Species of gastropod

Zebinella townsendi is a species of small sea snail, a marine gastropod mollusk or micromollusk in the family Rissoinidae.

==Description==
The length of the shell attains 5.3 mm, its diameter 2.4 mm.

(Original description) The bluish white shell is of medium size and elongate conic. The protoconch consists of 3½
whorls, well rounded, smooth and shining. The postnuclear whorls are appressed at the summit and moderately rounded. They are marked by strong, well-rounded, slightly protractive, axial ribs, of which 16 occur upon the first, 18 upon the second, 24 upon the third, 26 upon the fourth, 38 upon the fifth, and 52 upon the body whorl.

The intercostal spaces on the first 3 whorls are a little more than twice as wide as the ribs, while on the next 2 they are about double as wide. On the body whorl, however, they are only about one and one-half times as broad as the ribs. In addition to the axial sculpture, the intercostal spaces are marked by well-incised spiral lines, of which about 22 occur on the penultimate turn. The sutures are slightly impressed.
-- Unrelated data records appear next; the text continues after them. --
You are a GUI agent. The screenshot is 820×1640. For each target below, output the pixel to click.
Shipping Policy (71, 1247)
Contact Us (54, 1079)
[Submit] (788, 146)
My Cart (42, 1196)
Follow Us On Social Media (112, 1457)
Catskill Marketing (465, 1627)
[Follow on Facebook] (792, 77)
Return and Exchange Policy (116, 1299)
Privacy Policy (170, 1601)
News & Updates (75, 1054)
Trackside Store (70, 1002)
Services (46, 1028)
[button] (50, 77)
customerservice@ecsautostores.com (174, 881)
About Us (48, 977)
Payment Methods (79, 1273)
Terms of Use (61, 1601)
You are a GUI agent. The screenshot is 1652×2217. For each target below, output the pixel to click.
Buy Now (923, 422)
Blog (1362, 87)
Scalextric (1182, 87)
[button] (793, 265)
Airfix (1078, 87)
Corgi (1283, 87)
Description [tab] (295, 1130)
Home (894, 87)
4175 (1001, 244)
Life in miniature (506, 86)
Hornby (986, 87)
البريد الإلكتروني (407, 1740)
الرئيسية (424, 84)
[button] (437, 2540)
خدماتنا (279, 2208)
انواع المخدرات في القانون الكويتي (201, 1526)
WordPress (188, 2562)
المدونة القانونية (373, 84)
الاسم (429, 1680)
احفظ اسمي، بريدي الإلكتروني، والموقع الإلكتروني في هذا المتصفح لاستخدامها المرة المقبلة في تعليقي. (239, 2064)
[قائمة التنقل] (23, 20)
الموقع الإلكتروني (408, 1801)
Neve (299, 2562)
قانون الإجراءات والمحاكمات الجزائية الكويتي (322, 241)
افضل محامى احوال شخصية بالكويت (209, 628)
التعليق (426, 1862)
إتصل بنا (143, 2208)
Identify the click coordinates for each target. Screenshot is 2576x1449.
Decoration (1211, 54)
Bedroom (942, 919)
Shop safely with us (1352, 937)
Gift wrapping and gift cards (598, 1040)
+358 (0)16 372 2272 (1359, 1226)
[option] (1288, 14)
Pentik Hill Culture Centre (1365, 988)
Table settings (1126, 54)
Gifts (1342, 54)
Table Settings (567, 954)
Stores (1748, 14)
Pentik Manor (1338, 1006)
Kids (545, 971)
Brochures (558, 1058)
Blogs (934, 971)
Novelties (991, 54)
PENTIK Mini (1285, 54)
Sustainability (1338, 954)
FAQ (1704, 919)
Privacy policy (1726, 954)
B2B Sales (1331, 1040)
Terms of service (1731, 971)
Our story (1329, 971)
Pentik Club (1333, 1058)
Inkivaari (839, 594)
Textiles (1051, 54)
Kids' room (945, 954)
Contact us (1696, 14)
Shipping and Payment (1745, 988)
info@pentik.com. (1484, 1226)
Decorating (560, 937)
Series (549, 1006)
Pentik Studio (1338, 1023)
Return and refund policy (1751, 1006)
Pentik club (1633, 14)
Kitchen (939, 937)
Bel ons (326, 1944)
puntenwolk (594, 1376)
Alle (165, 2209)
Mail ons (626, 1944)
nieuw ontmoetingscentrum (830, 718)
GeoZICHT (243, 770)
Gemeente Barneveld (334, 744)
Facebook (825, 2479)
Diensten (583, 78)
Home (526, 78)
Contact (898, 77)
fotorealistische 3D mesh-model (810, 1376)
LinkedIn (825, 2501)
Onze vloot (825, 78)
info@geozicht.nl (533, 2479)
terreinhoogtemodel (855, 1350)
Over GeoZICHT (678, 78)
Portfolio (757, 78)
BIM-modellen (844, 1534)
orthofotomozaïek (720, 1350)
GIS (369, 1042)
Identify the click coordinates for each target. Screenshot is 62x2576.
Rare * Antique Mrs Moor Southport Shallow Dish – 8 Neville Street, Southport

The base of the shell is somewhat produced, marked by the continuation of the axial ribs which extend to the umbilical chink, and by 13 well-rounded, somewhat irregularly spaced, spiral cords which are not quite as wide as the spaces that separate them. The aperture is auricular. The outer lip is slightly channeled at the posterior angle and at the junction of the outer and basal lip. The outer lip is reinforced by a thick callus immediately behind the edge. The columella is short, stout, twisted and reflected over and appressed to the base. The parietal wall is covered with a thick callus which renders the peritreme complete.

==Distribution==
This marine species occurs in the Pacific Ocean off Lower California.